The Midshipman Fish explanation may make sense to a Biologist but it does not make any sense to a Physicist.

This fish only vocalizes when submerged so any sounds produced by this fish must first pass through the water to air interface. Water is considerably more dense than air and has an acoustic impedance of ~1,500,000 Pa-sec/m compared to an air impedance of ~400 Pa-sec/m. The greater than 3000 times higher impedance of water compared to air tells us that only an extremely small amount of these underwater sounds will pass directly into the atmosphere. Typically, the only people who hear Midshipman Fish live on boats because the partially submerged hull couples underwater sounds into the hold.

IMO, no sound produced underwater could account for the ~ +65 dB-SPL sound I heard in the Seattle recording.

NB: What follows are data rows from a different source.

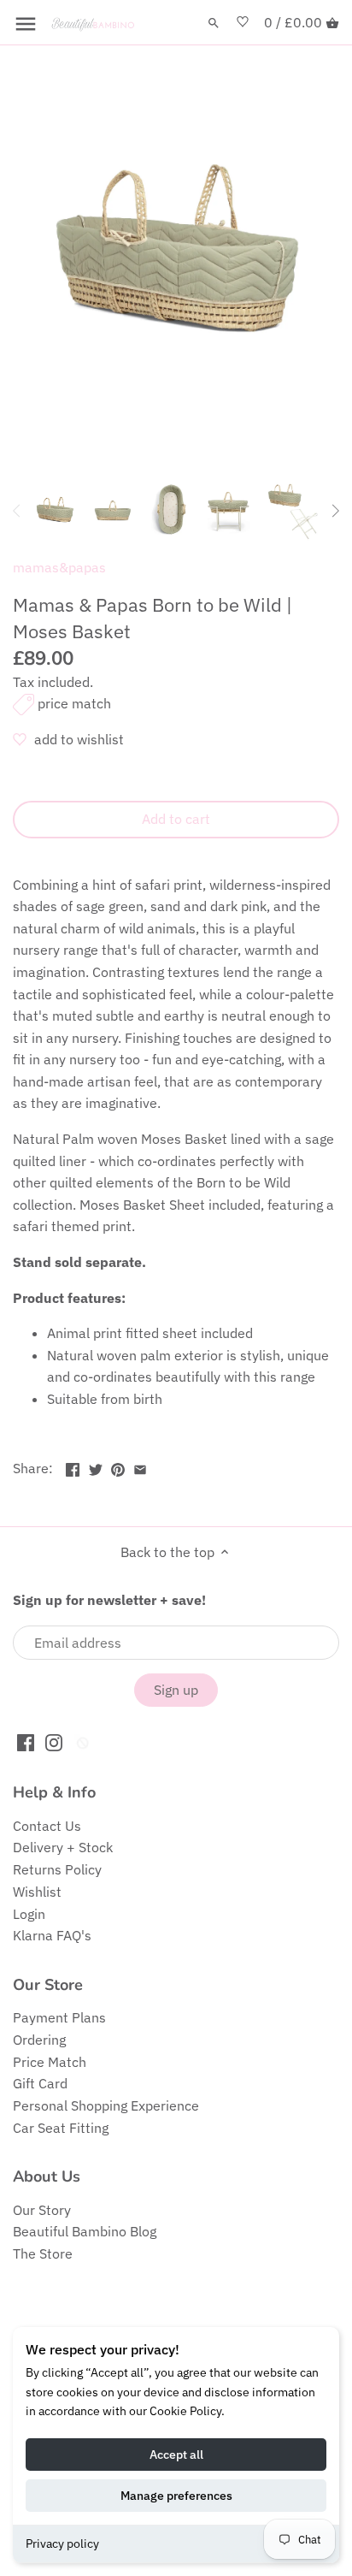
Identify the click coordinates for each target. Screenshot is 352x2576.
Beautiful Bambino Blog (84, 2231)
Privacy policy (62, 2543)
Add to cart (176, 818)
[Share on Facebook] (72, 1466)
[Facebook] (25, 1741)
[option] (54, 511)
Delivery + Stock (63, 1847)
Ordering (39, 2039)
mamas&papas (59, 567)
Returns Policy (57, 1869)
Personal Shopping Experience (106, 2105)
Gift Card (40, 2083)
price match (74, 703)
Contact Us (47, 1825)
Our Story (42, 2209)
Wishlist (37, 1891)
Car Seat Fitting (61, 2127)
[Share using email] (140, 1466)
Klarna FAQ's (52, 1935)
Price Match (49, 2061)
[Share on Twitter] (96, 1466)
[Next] (335, 511)
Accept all (176, 2454)
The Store (43, 2253)
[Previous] (17, 511)
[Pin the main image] (118, 1466)
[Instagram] (53, 1741)
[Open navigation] (25, 24)
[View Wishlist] (243, 23)
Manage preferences (176, 2495)
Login (29, 1913)
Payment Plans (59, 2017)
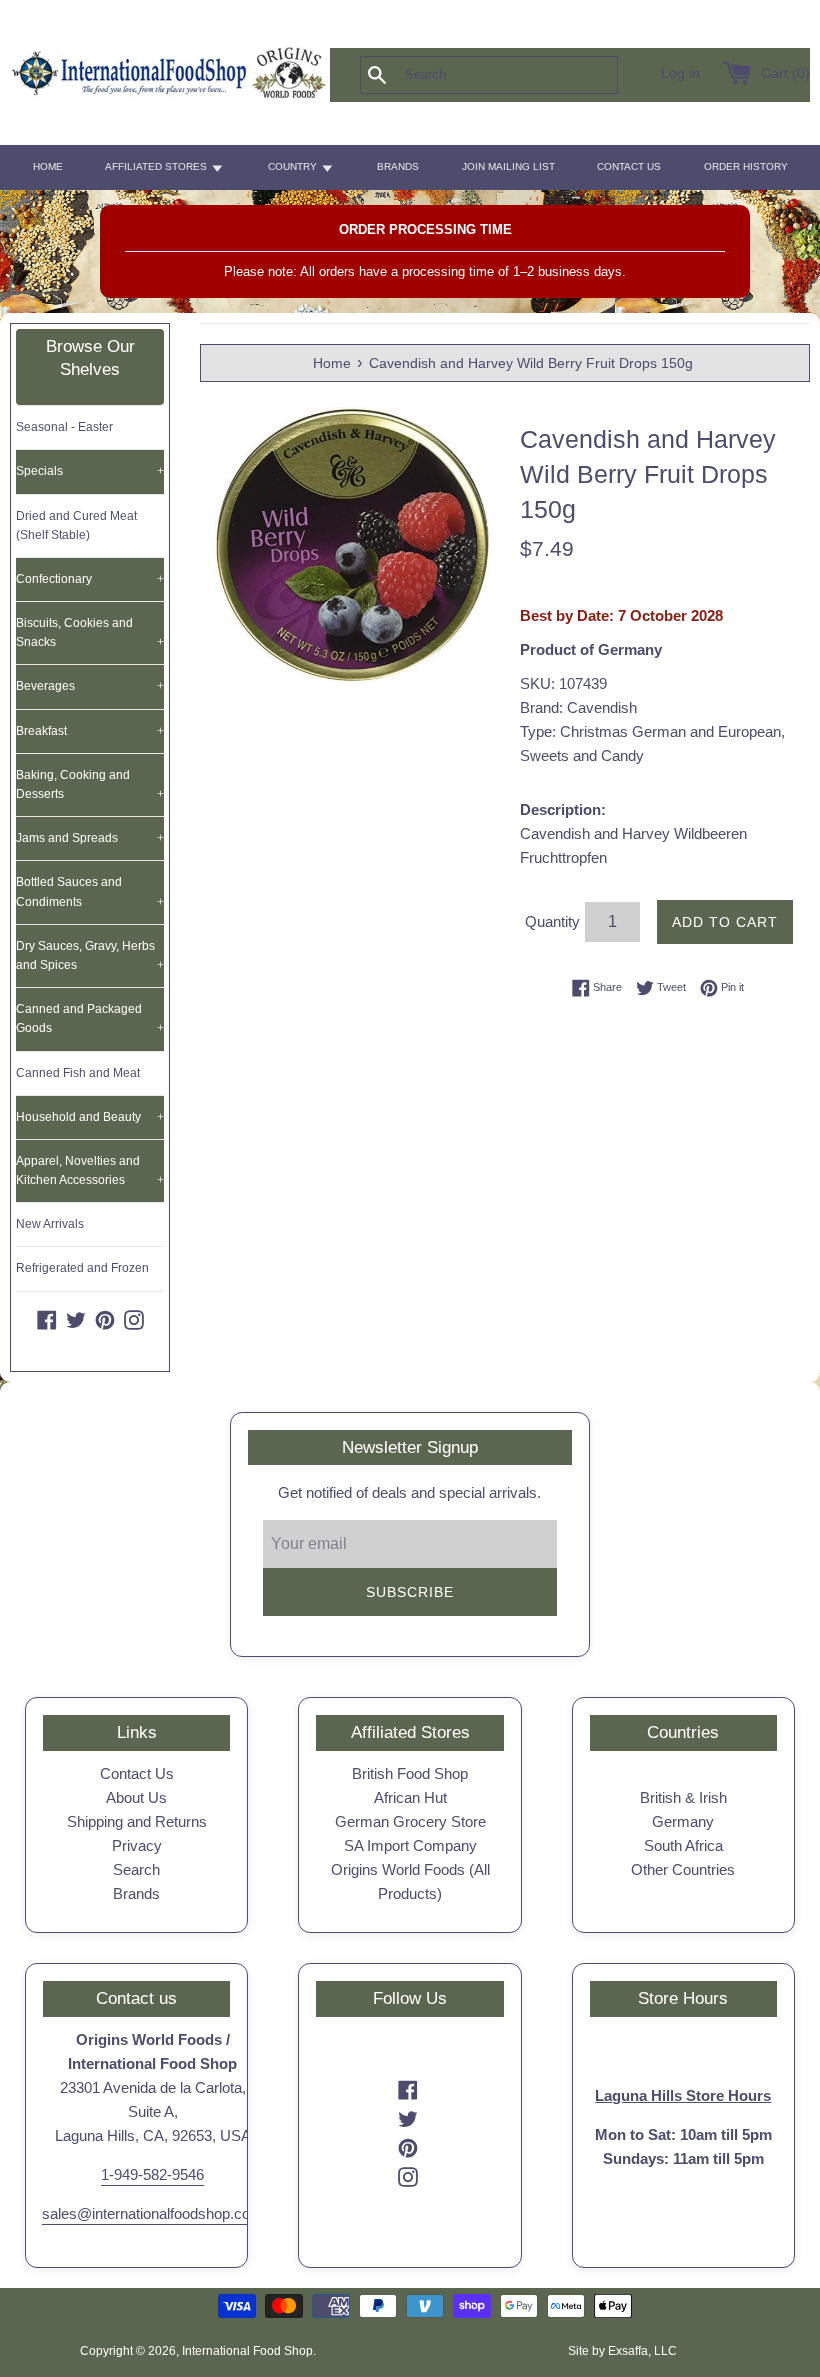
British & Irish (683, 1797)
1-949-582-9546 (152, 2174)
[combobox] (522, 75)
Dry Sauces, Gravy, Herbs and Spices (90, 955)
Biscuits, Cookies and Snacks (90, 632)
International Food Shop (247, 2351)
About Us (136, 1797)
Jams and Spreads (90, 838)
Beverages (90, 686)
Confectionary (90, 579)
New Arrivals (50, 1224)
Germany (683, 1821)
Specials (90, 471)
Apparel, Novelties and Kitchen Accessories (90, 1170)
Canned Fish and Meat (78, 1073)
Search (136, 1869)
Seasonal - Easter (64, 427)
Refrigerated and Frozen (82, 1268)
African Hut (410, 1797)
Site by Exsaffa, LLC (622, 2351)
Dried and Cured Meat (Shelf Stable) (76, 525)
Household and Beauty (90, 1117)
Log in (680, 73)
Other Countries (683, 1869)
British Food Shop (410, 1773)
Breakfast (90, 731)
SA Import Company (410, 1845)
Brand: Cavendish (578, 707)
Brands (136, 1893)
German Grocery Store (410, 1821)
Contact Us (137, 1773)
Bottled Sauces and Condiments (90, 891)
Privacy (137, 1845)
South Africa (683, 1845)
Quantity (552, 921)
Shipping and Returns (137, 1821)
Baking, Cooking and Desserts (90, 784)
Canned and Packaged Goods (90, 1018)
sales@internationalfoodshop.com (152, 2213)
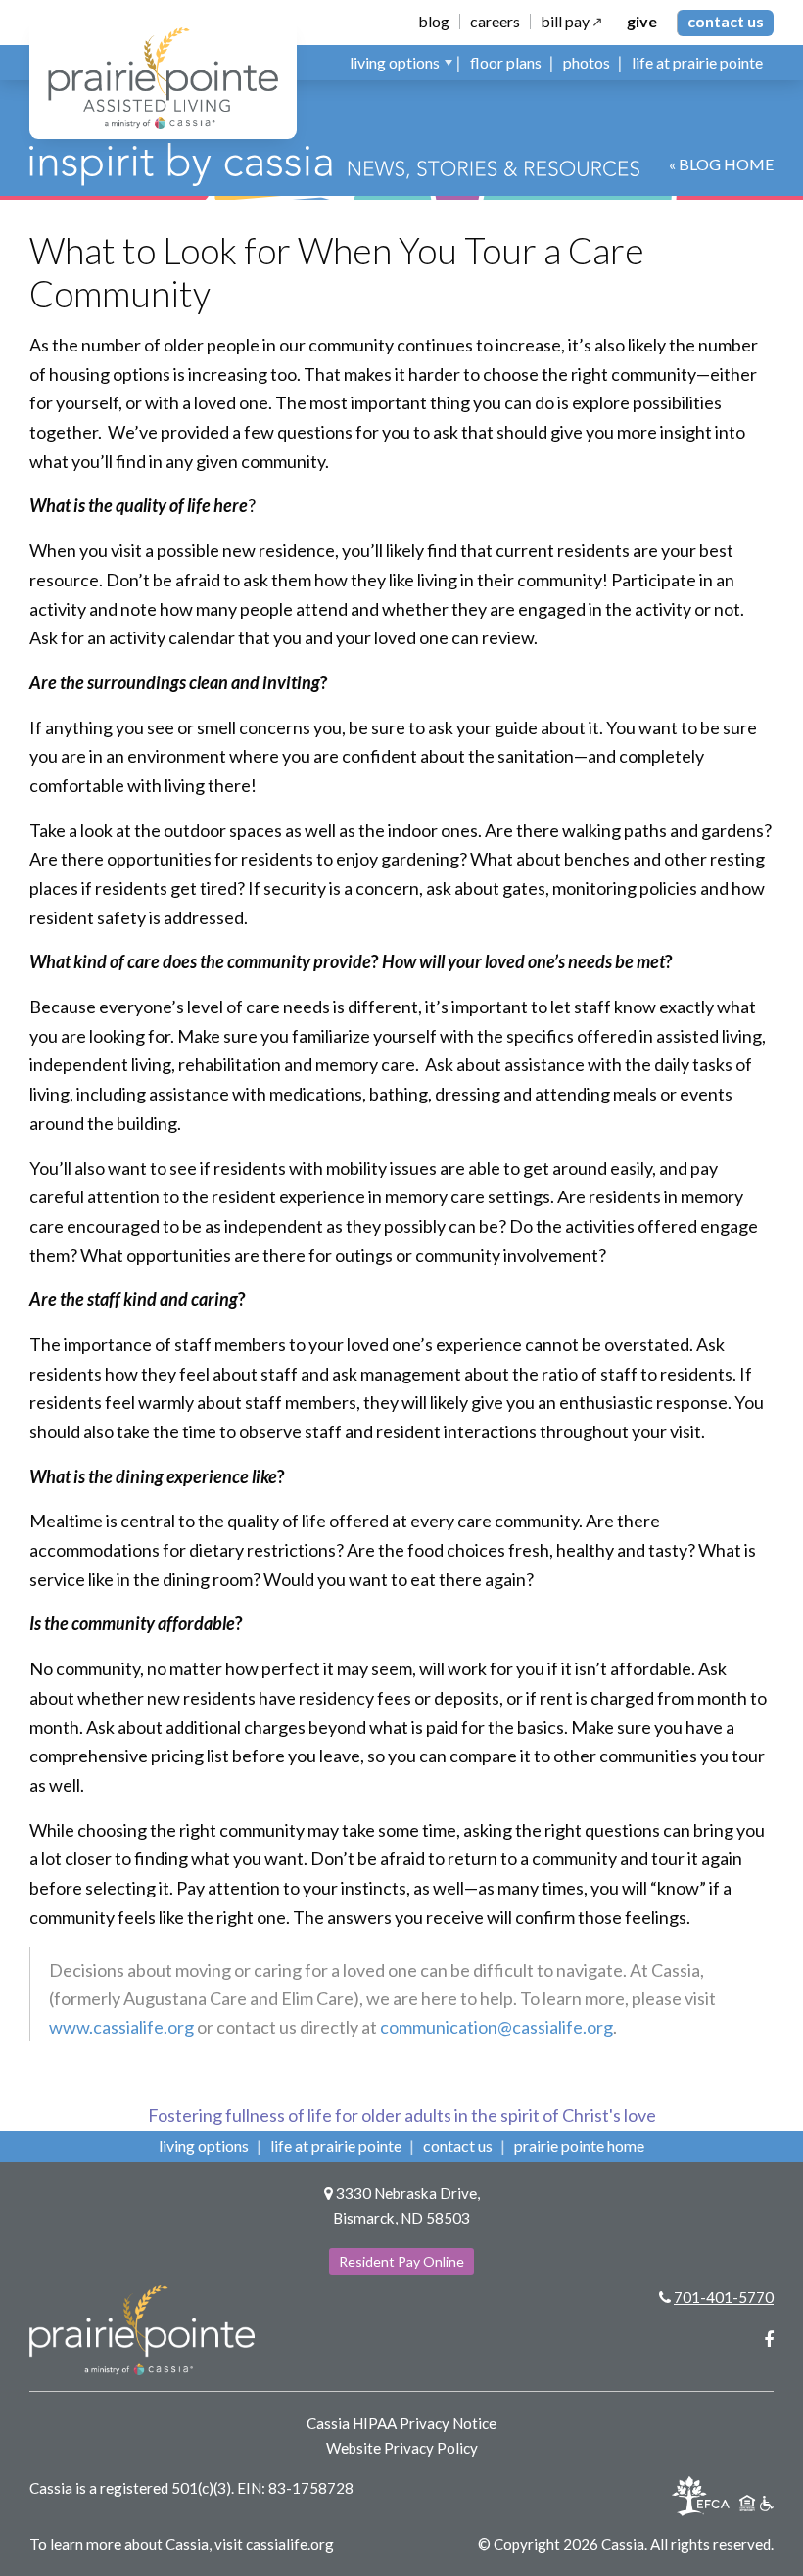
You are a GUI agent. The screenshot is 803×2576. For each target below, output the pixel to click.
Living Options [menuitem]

West Seattle Blog - Is ‘the hum’ industrial noise? Many reports, few complaints – so far

Best regards,

edit on 9/9/2012 by DrZrD because: Corrected spelling

posted on Sep, 9 2012 @ 01:04 PM
Listening to Clyde Lewis the other night that sound does not sound like something millions of fish, or any creature would make in some kind of totally in sync rhythm. It was incredible loud and traveled over many miles, so how did that sound come out of the water and travel. Lastly why would it not be a yearly event if it was fish?

I'm leaning towards some kind of an earth Harmonic Resonance for we do have a lot of active volcanoes up here and moving magna could possibly do this. The sound was also non-directional and so I think this points me towards this more than fish in the ocean...

edit on 9-9-2012 by Xtrozero because: (no reason given)

posted on Sep, 9 2012 @ 04:36 PM
Here's what the Plainfin Midshipman Fish sounds like. NPR had a series on Wild Sounds this is from July 2009.

Another link: DOSITS (Discovery of Sound in the Sea) Scroll down to the plainfin midshipman. Make sure you click on the full description & sound bites.
edit on 9-9-2012 by SeekingDepth because: Added another good sound link.